Texto proporcionado:
--------------------------------------------------

La segunda señal ocurrió muy pronto. Después de un breve saludo de bienvenida, la actividad primera fue un tour por la ciudad de Managua. Eso, definitivamente, le dio el tono a la reunión: turismo para los gringos, quienes, de otro lado, llegaron acompañados de sus mujeres y vestidos con el atuendo típico de quien cree que Latinoamérica es un infierno a donde sólo se puede ir de pantalones cortos, pantuflas y camisa de colores.


Pues bien, salimos del hotel Hilton donde estábamos hospedados, ubicado en la pomposa aunque pequeña zona rosa de Managua, hacia el centro histórico, pasando por la catedral nueva, el mirador Tocapa, el malecón


y llegando finalmente a la zona donde tres edificios se destacan: la catedral vieja, el palacio presidencial y el palacio de cultura, antigua sede del parlamento, famosa, porque ahí tuvo lugar el incidente del comandante cero, Edén Pastora en 1978;


y terminamos el paseo en el mirador del Lago de Managua, a la sombra del monumento a Sandino.


Los dos días siguientes fueron de alguna manera más “académicos”, sin embargo, siempre hubo lugar para la fiesta, como la cena en la feria de Masaya, un pueblito a una hora escasa de Managua y donde tuvimos, comida típica, artesanías y espectáculo folklórico, muy bello y todo, pero muy para ellos y muy poco para nosotros.

--------------------------------------------------

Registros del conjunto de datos
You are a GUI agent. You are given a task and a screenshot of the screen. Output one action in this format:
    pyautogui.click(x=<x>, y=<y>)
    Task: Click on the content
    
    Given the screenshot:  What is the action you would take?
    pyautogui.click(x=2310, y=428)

--------------------------------------------------

Consigna 1: Reproduce el fragmento del relato sobre la visita a Managua comprendido entre "Pues bien, salimos" y "poco para nosotros.", ambos inclusive.
Consigna 2: Expresa las líneas de todos los registros como una lista JSON de cadenas, con una cadena por línea y sin incluir las líneas en blanco.
El texto y los registros no guardan relación alguna entre sí.

Respuesta completa 1:
Pues bien, salimos del hotel Hilton donde estábamos hospedados, ubicado en la pomposa aunque pequeña zona rosa de Managua, hacia el centro histórico, pasando por la catedral nueva, el mirador Tocapa, el malecón


y llegando finalmente a la zona donde tres edificios se destacan: la catedral vieja, el palacio presidencial y el palacio de cultura, antigua sede del parlamento, famosa, porque ahí tuvo lugar el incidente del comandante cero, Edén Pastora en 1978;


y terminamos el paseo en el mirador del Lago de Managua, a la sombra del monumento a Sandino.


Los dos días siguientes fueron de alguna manera más “académicos”, sin embargo, siempre hubo lugar para la fiesta, como la cena en la feria de Masaya, un pueblito a una hora escasa de Managua y donde tuvimos, comida típica, artesanías y espectáculo folklórico, muy bello y todo, pero muy para ellos y muy poco para nosotros.

Respuesta completa 2:
[
  "You are a GUI agent. You are given a task and a screenshot of the screen. Output one action in this format:",
  "    pyautogui.click(x=<x>, y=<y>)",
  "    Task: Click on the content",
  "    Given the screenshot:  What is the action you would take?",
  "    pyautogui.click(x=2310, y=428)"
]